O pai de Ricardo Rosselló, Pedro Rosselló, atuou como governador de 1993 a 2001 e seu mandato também foi marcado por uma série de escândalos e prisões.
O conteúdo das mensagens vazadas
Na semana passada, o Centro de Jornalismo Investigativo de Porto Rico publicou cerca de 900 páginas de comentários feitos por Rosselló e seus assessores mais próximos em um grupo privado do aplicativo Telegram, de mensagens por telefone celular. O grupo de 12 homens ridicularizou mulheres políticas, celebridades e jornalistas com insultos sexistas e homofóbicos. O comentário considerado mais ofensivo pelos manifestantes foi uma piada sobre corpos se empilhando nos necrotérios após a passagem do furacão.
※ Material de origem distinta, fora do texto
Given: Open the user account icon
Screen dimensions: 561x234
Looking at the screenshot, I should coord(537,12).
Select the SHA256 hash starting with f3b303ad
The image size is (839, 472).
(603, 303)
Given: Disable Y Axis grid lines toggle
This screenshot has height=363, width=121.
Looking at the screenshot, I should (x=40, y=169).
Os membros do grupo falavam abertamente sobre manipulação de cobertura da mídia, como sacanear seus adversários nas mídias sociais e a organização de retaliações políticas, que alguns especialistas dizem que exigem uma investigação criminal.
O conteúdo depreciativo das mensagens foi a gota d'água para os porto-riquenhos.
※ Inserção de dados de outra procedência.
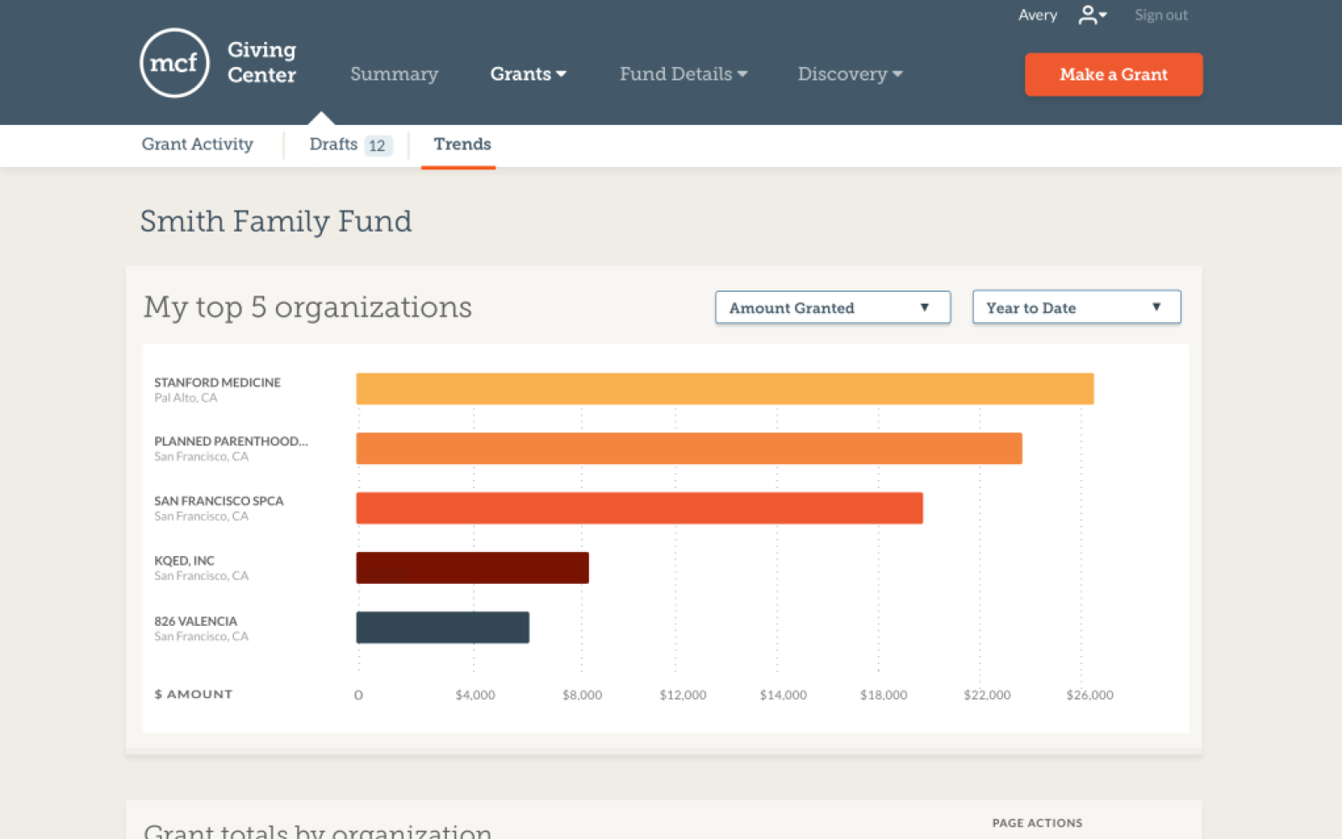Select the Trends tab
This screenshot has width=1342, height=839.
click(461, 144)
Como os protestos se tornaram violentos
Porto-riquenhos se reuniram em protestos pacíficos em Nova York, Orlando, Barcelona e outras cidades. Mas os protestos na ilha se tornaram caóticos e violentos nesta semana. Milhares de manifestantes foram para as ruas estreitas da cidade antiga de San Juan, colando cartazes que diziam "Ricky Renuncia!" em prédios do governo.
Policiais da tropa de choque atiraram bombas de gás lacrimogêneo para dispersar as multidões de jovens mascarados na praça do centro da cidade, onde eles tentavam ajudar a tratar os que foram atingidos por balas de borracha.
Resposta do governador
Rosselló perdeu quase todo o seu apoio público. Congressistas democratas, os líderes de Porto Rico na Câmara e no Senado, grupos religiosos e praticamente todas as figuras importantes de seu partido no estado o encorajaram a renunciar.
Em uma coletiva de imprensa na terça-feira, Rosselló resistiu aos pedidos de renúncia e disse que as acusações de corrupção na sua administração são uma praga que afeta todas as sociedades. Ele não disse se tentaria a reeleição em 2020.
O governador afirmou em um comunicado nesta quinta-feira que respeita os protestos como um exercício democrático mas condena aqueles que têm usado "métodos incorretos e violência". Mas ele deixou clara a sua intenção de permanecer no poder.